Your instructions → An exact, line-by-line copy is needed, beginning at the line with "Go to next record in report dialog" and ending at the last line of the listing below.

Records supplied →
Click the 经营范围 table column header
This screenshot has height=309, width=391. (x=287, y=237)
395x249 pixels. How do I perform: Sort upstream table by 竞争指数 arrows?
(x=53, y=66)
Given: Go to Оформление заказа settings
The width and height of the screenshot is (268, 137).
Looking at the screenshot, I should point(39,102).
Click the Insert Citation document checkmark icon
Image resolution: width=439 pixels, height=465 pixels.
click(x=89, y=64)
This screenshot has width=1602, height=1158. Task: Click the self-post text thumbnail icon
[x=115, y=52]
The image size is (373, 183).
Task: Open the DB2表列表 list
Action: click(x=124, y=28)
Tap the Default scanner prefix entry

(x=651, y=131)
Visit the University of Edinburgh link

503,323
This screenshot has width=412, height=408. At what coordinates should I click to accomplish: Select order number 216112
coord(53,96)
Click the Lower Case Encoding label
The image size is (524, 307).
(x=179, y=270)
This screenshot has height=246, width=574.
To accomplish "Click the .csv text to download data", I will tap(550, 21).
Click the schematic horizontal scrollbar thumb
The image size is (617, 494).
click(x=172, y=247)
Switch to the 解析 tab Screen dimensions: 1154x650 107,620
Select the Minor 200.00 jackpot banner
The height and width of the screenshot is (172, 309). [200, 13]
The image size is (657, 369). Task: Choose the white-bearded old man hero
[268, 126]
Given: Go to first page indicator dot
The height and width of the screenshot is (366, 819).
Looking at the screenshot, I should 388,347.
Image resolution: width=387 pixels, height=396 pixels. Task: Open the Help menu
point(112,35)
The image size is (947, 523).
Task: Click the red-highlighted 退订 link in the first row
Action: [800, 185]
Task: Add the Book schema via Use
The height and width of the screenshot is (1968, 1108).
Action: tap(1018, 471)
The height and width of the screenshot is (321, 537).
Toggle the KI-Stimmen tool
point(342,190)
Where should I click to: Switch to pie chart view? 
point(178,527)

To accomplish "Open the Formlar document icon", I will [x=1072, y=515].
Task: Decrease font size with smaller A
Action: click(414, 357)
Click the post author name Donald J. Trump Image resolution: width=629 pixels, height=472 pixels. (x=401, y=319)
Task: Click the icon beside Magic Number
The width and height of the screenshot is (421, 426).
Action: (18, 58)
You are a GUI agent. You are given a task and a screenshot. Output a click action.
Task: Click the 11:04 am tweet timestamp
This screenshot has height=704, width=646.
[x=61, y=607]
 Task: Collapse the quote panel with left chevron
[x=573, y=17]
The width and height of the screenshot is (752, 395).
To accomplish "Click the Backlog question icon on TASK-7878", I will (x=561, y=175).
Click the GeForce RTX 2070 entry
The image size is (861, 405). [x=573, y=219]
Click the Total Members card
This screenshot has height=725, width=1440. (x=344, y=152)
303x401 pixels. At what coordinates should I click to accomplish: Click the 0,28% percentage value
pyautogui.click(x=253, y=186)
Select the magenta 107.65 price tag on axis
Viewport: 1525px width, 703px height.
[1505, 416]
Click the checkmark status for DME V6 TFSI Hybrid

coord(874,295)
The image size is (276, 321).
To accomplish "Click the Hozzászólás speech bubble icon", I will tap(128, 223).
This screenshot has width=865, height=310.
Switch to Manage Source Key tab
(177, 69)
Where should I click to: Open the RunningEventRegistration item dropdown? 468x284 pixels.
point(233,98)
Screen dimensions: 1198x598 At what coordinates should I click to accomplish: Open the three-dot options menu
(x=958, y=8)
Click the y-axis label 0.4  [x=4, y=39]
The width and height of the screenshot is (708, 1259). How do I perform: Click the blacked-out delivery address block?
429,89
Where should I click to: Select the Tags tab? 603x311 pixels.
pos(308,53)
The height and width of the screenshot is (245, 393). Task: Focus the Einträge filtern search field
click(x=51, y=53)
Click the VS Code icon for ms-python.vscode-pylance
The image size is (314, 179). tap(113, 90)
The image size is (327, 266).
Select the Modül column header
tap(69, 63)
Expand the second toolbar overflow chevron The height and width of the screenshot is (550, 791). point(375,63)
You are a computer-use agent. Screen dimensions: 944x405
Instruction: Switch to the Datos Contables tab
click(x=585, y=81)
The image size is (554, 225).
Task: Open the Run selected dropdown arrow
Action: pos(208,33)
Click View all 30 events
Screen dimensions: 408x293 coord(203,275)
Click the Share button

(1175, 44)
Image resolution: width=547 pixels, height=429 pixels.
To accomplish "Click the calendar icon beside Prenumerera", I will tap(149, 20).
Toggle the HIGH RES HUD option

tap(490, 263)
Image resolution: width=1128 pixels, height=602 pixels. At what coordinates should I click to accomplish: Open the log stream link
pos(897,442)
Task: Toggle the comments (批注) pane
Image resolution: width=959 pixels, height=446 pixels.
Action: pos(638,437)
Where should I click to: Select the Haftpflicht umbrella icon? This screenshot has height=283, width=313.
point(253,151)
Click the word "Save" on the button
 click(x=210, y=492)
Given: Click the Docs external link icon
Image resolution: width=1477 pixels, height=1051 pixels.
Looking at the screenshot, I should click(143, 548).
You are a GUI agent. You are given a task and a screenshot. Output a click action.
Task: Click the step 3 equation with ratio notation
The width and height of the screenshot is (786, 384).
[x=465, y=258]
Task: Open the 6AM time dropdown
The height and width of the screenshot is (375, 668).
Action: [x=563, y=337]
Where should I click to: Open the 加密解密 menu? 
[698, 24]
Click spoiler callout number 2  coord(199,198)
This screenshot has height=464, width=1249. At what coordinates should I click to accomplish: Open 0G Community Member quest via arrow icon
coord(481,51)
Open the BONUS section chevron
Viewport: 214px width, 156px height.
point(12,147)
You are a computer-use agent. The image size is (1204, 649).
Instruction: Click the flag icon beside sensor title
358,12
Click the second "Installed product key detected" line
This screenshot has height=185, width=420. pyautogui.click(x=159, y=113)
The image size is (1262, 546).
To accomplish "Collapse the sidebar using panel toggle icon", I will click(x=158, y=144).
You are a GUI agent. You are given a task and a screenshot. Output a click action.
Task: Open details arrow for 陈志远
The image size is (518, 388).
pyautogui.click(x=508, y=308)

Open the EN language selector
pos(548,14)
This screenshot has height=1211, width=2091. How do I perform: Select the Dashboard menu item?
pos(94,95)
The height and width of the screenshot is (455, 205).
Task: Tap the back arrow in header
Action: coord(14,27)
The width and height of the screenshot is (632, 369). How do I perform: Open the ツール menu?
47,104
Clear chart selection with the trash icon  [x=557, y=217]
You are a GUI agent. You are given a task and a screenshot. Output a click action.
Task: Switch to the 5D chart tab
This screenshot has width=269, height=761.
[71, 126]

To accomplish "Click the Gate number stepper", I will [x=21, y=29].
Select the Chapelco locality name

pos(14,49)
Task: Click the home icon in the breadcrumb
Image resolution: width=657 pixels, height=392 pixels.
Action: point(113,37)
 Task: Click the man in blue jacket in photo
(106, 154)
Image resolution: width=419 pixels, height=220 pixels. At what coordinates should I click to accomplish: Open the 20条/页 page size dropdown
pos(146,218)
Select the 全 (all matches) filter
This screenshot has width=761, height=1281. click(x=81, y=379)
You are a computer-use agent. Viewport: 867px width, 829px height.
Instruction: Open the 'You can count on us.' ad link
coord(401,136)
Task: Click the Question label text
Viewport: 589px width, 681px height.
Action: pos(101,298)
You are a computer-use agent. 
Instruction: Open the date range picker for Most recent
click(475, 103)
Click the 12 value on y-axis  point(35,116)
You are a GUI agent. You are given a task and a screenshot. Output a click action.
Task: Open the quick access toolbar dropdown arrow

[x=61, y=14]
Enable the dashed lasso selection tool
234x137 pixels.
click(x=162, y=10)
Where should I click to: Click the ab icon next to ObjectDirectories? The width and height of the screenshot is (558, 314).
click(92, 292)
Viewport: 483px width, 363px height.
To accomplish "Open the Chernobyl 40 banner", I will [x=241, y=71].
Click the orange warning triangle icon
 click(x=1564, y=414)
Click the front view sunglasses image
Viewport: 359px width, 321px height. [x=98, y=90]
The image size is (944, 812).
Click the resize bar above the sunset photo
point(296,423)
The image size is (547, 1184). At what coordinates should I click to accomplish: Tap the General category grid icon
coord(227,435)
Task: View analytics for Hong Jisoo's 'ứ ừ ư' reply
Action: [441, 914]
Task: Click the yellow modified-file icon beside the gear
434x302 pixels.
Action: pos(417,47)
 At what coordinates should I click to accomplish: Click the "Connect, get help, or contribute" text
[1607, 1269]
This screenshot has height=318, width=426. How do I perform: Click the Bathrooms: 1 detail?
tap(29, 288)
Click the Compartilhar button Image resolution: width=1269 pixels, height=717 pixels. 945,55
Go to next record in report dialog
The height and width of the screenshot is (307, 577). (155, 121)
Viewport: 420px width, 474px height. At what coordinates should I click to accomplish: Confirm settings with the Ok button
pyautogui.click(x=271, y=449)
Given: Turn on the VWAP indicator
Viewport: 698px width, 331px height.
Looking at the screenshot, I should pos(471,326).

Final answer →
Go to next record in report dialog
The height and width of the screenshot is (307, 577). (155, 121)
Viewport: 420px width, 474px height. At what coordinates should I click to accomplish: Confirm settings with the Ok button
pyautogui.click(x=271, y=449)
Given: Turn on the VWAP indicator
Viewport: 698px width, 331px height.
Looking at the screenshot, I should pos(471,326).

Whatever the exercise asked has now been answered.